R. Conviene fare un trapianto e non una dialisi, come già detto prima, e non parliamo solo di reni ma di tutti gli organi. Un malato in dialisi costa 50 mila euro l’anno, in Italia ne abbiamo 40 mila, la spesa è enorme; un trapianto invece costa 35-40 mila euro il primo anno per pagare l’intervento, la ricerca, gli studi, i clinici, considerato che i trapianti in Italia si possono fare solo nelle strutture pubbliche. Il secondo anno quel paziente costa 5 mila euro, il terzo anno costa come una persona normale, senza dimenticare che il paziente che fa il trapianto torna alla propria attività lavorativa, mentre per il malato in dialisi è alterato tutto l’equilibrio familiare. Un paziente che è malato di fegato in uno stato di malattia terminale passa il 50-60 per cento della vita in ospedale perché a casa non può essere curato, quindi ha un costo notevole; un cardiopatico in terapia intensiva costa 2.500 euro al giorno, ed ecco perché fare un trapianto da un punto di vista economico è meglio. Ma questo non è l’aspetto condizionante, ciò che è condizionante è la qualità di vita che do al malato, perché trapianto significa ritorno alla vita. Oggi si fanno addirittura le Olimpiadi dei Trapiantati: pazienti che corrono, saltano, nuotano.

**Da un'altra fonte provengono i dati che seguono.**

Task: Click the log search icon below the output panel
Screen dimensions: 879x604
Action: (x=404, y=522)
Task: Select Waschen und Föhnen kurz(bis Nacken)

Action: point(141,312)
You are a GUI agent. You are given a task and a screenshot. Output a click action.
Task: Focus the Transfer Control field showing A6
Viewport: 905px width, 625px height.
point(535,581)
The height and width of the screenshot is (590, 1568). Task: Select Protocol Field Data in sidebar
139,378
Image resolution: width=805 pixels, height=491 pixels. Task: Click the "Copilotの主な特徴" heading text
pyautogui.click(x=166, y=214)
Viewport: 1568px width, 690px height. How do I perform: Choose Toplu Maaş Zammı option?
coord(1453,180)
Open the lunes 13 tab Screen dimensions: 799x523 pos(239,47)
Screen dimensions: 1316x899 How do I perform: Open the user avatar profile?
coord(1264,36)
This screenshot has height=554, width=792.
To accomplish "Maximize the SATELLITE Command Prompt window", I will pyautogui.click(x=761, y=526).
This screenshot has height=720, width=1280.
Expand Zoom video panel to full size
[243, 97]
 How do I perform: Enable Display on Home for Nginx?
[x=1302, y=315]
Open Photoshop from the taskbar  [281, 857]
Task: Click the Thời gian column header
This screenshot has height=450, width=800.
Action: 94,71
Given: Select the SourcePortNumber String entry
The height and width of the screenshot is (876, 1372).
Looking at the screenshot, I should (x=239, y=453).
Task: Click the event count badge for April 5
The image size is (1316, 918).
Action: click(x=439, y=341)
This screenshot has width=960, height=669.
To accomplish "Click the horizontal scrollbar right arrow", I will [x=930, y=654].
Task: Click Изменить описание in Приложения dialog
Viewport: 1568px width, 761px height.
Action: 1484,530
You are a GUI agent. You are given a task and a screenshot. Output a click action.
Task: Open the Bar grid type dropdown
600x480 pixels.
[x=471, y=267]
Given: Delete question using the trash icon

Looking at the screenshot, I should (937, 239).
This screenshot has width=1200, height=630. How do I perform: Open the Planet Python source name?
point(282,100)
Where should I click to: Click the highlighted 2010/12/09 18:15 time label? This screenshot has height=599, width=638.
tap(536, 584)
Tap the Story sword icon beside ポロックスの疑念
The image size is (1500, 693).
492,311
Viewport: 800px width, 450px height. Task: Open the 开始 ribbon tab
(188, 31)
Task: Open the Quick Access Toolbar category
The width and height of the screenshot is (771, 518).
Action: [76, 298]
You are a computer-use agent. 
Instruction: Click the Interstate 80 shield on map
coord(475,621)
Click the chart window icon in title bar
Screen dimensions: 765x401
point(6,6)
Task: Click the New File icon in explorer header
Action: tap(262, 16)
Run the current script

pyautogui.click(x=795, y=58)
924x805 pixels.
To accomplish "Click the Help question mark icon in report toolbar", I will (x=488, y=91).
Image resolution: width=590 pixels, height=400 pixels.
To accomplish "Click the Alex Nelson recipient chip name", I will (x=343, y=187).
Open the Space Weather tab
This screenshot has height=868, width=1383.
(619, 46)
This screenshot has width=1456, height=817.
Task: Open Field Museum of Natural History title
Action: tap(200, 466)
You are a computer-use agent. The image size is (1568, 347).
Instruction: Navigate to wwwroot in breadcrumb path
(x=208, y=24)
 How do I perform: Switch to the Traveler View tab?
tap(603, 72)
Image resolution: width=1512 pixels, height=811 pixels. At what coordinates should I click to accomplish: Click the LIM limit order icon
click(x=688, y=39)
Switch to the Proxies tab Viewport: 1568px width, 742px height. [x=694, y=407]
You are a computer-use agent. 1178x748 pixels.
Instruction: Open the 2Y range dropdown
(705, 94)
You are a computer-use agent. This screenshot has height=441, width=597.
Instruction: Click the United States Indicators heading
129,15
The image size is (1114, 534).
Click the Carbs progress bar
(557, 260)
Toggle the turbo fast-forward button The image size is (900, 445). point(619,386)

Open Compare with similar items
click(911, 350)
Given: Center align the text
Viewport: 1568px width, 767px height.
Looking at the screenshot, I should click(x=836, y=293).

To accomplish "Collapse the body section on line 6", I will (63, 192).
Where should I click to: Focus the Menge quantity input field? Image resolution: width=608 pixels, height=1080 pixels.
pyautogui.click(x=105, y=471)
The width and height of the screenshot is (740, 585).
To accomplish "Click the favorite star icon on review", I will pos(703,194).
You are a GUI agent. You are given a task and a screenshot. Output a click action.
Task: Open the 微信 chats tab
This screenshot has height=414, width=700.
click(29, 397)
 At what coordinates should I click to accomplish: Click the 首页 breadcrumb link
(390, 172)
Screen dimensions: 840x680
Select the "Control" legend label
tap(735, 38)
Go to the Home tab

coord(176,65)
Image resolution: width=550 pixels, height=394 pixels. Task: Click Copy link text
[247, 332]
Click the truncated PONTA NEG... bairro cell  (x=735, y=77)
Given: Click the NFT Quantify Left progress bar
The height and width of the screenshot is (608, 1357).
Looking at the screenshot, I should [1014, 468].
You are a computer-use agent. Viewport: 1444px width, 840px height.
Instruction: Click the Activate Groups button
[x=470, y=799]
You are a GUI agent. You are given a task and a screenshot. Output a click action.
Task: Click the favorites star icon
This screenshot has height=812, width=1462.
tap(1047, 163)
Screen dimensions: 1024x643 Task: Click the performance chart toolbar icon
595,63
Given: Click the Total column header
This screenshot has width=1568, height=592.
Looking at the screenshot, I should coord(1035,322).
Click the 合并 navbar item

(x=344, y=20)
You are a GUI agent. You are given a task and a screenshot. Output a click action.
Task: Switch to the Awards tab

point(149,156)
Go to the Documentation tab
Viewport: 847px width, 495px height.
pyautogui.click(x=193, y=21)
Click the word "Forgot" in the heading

D. La percentuale dei trapianti non riusciti è alta?

R. In questi ultimi anni anche la sopravvivenza è cambiata, ricordo che quando ho iniziato questa attività uno su due andava male, oggi il rapporto è invece di uno su cento, non si muore più di rigetto, la maggior parte dei casi dei pazienti trapiantati che muoiono oggi muoiono o per problemi infettivi o cardiologici. Siccome trapiantiamo pazienti sempre più gravi e più anziani, è plausibile che questi problemi possano manifestarsi anche per questioni di età: una persona anziana ha meno difese per proteggersi dalle infezioni.

D. In futuro sarà possibile eseguire un trapianto di cervello?

R. Stanno studiando anche questo.

D. E la ritiene una cosa fattibile?

R. Tecnicamente sì, ma rimane il problema etico: ho trapiantato la testa oppure ho trapiantato il corpo?

D. Cos’è che manca nelle strutture italiane per poter migliorare?

R. La trapiantologia italiana è al primo posto in Europa, i risultati che abbiamo noi non li ha nessuno, anche a livello organizzativo. Certo, la trapiantologia è il fiore all’occhiello della medicina italiana e non solo, ma se noi avessimo un maggiore supporto economico per la ricerca potremmo fare molto di più: questo è il nostro problema principale non tanto per me, quanto per i nostri giovani, perché quando un ragazzo che si specializza con me viene a dirmi: «Caro professore, io qui in Italia non ho futuro», è grave, la più grande sconfitta dal punto di vista medico e di insegnamento. È come un figlio che dice: «Papà, io me ne vado di casa perché non c’è più da mangiare». Se dopo 10 anni di insegnamento i ragazzi mi dicono questo, per me è una sconfitta come docente, come padre, come tutto. Investiamo quanto la Tunisia per lo studio e la ricerca, abbiamo potenzialità, abbiamo una rete trapiantologica unica in Europa per sicurezza, garanzia e trasparenza, ma ci manca questo supporto.